GRANATEÆ.

CORTEX GRANATI FRUCTUS.

Cortex Granati; Pomegranate Peel; F. Ecorce de Grenades; G. Granatschalen.

Botanical OriginPunica Granatum L., a shrub or low tree, with small deciduous foliage and handsome scarlet flowers. It is indigenous to North-western India, and the counties south and south-west of the Caspian to the Persian Gulf and Palestine, and grows wild in the hills of Western Sindh in elevations of 4000 feet, in Balutchistan to 6000 feet, also in the east flank of Soliman range. The trunk is short, rarely over 20 feet high. The tree has long been cultivated, and is now found throughout the warm parts of Europe, and in the subtropical regions of both hemispheres.

History—The pomegranate has been highly prized by mankind from the remotest antiquity, as is shown by the references to it in the Scriptures,[1109] and by the numerous representations of the fruit in the sculptures of Persepolis and Assyria,[1110] and on the ancient monuments of Egypt.[1111] It was probably introduced into the south of Italy by Greek colonists, and is named as a common fruit-tree by Porcius Cato[1112] in the 3rd century b.c. The peel of the fruit was recognized as medicinal by the ancients, and among the Romans was in common use for tanning leather,[1113] as it still is in Tunis.

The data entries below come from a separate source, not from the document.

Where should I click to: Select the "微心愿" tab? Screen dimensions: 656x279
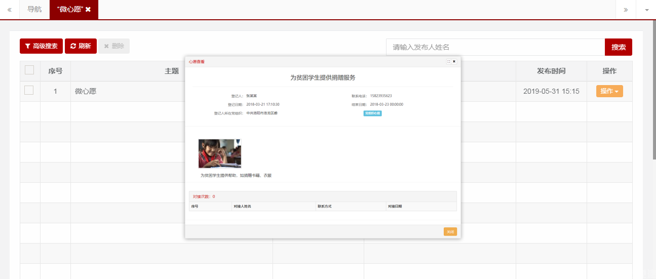(x=70, y=10)
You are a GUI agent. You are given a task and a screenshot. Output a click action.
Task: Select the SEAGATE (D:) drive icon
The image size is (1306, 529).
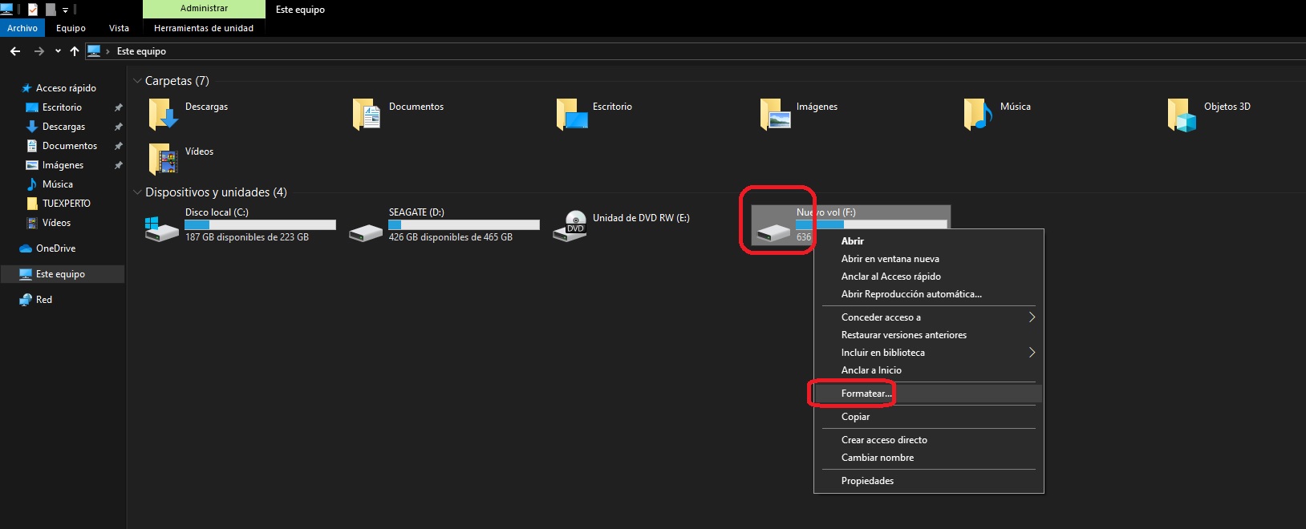coord(366,232)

Description—The fruit of the pomegranate tree is a spherical, somewhat flattened and obscurely six-sided berry, the size of a common orange and often much larger, crowned by the thick, tubular, 5-to 9-toothed calyx. It has a smooth, hard, coriaceous skin, which when the fruit is ripe, is of a brownish yellow tint, often finely shaded with red. Membranous dissepiments, about 6 in number meeting in the axis of the fruit, divide the upper and larger portion into equal cells. Below these a confused conical diaphragm separates the lower and smaller half, which in its turn is divided into 4 or 5 irregular cells. Each cell is filled with a large number of grains, crowded on thick spongy placentæ, which in the upper cells are parietal but in the lower appear to be central. The grains, which are about ½ an inch in length, are oblong or obconical and many-sided, and consist of a thin transparent vesicle containing an acid, saccharine, red, juicy pulp, surrounding an elongated angular seed.

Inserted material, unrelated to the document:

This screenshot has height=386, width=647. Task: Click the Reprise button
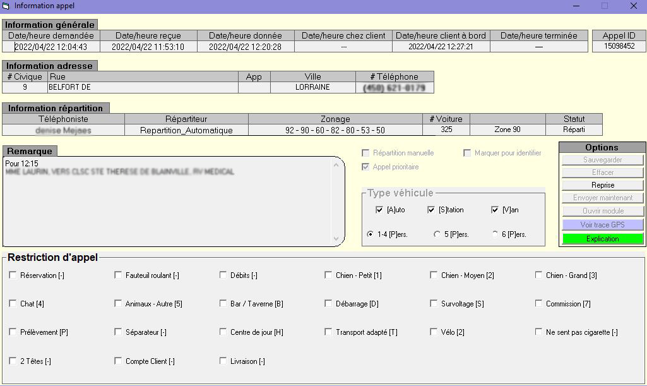602,185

The only part of the fruit used medicinally is the peel, Cortex Granati of the druggists, which in the fresh state is leathery. When dry as imported, it is in irregular, more or less concave fragments, some of which have the toothed, tubular calyx still enclosing the stamens and style. It is ⅒ to ¹/₂₀ of an inch thick, easily breaking with a short corky fracture; externally it is rather rough, of a yellowish-brown or reddish colour. Internally it is more or less brown or yellow, and honey-combed with depressions left by the seeds. It has hardly any odour, but has a strongly astringent taste.

Microscopic Structure—The middle layer of the peel consists of large thin-walled and elongated, sometimes even branched cells, among which occur thick-walled cells and fibro-vascular bundles. Both the outer and the inner surface are made up of smaller, nearly cubic and densely packed cells. Small starch granules occur sparingly throughout the tissue, as well as crystals of oxalate of calcium.

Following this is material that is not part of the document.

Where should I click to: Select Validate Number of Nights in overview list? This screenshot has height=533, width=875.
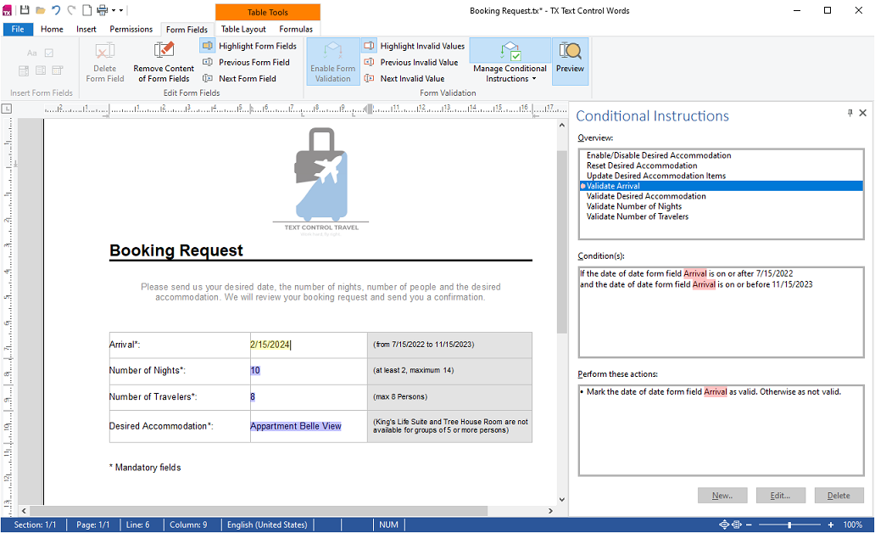click(634, 206)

Chemical Composition—The chief constituent is tannin, which in an aqueous infusion of the dried peel produces with perchloride of iron an abundant dark blue precipitate. The peel also contains sugar and a little gum. Dried at 100° C. and incinerated, it yielded us 5·9 per cent. of ash.

Uses—Pomegranate peel is an excellent astringent, now almost obsolete in British medicine. Waring[1114] chronic dysentery of the natives of India, as well as in diarrhœa.